Problem requirements =
Once a line is found to contain "agent", copy it out of the listing.

Top of Exercise material

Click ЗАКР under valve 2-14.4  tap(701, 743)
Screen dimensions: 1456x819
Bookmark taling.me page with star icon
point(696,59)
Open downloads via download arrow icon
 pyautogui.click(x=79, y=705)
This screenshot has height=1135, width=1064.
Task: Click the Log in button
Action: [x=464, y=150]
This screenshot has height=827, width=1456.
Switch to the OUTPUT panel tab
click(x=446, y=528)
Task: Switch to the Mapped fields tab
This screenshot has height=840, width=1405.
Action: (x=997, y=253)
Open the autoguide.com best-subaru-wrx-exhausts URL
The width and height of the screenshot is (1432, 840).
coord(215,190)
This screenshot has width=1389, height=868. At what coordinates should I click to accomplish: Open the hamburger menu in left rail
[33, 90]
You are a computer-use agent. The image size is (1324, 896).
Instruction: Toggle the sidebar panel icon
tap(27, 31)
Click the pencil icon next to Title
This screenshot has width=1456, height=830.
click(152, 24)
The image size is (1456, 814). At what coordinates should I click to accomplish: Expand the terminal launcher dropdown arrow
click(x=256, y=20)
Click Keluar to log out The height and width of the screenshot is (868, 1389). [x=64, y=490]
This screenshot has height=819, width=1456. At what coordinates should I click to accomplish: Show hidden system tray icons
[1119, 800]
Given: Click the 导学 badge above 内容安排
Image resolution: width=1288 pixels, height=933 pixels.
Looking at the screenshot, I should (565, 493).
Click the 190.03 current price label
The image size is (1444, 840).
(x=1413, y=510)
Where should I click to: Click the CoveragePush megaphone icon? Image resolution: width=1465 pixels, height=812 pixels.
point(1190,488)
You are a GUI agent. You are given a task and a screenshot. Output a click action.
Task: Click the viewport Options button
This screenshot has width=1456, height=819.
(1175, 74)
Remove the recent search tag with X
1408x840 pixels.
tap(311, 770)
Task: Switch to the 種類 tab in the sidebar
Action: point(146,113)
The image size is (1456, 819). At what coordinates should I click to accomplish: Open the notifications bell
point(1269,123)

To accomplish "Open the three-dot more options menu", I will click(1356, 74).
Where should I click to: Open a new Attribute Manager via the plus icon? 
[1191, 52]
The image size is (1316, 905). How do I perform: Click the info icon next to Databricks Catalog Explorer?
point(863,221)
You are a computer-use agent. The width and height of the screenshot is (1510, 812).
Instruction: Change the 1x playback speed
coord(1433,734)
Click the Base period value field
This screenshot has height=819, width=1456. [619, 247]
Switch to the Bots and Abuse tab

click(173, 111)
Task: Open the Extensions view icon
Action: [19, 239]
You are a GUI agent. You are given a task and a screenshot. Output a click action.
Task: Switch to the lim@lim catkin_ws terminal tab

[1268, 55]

Bottom of Exercise material

Output of the task =
You are a computer-use agent. The image size is (1324, 896).
You are a GUI agent. You are given a task and a screenshot. Output a click action.
You are a computer-use agent. The width and height of the screenshot is (1510, 812).
You are a GUI agent. You are given a task and a screenshot. Output a click action.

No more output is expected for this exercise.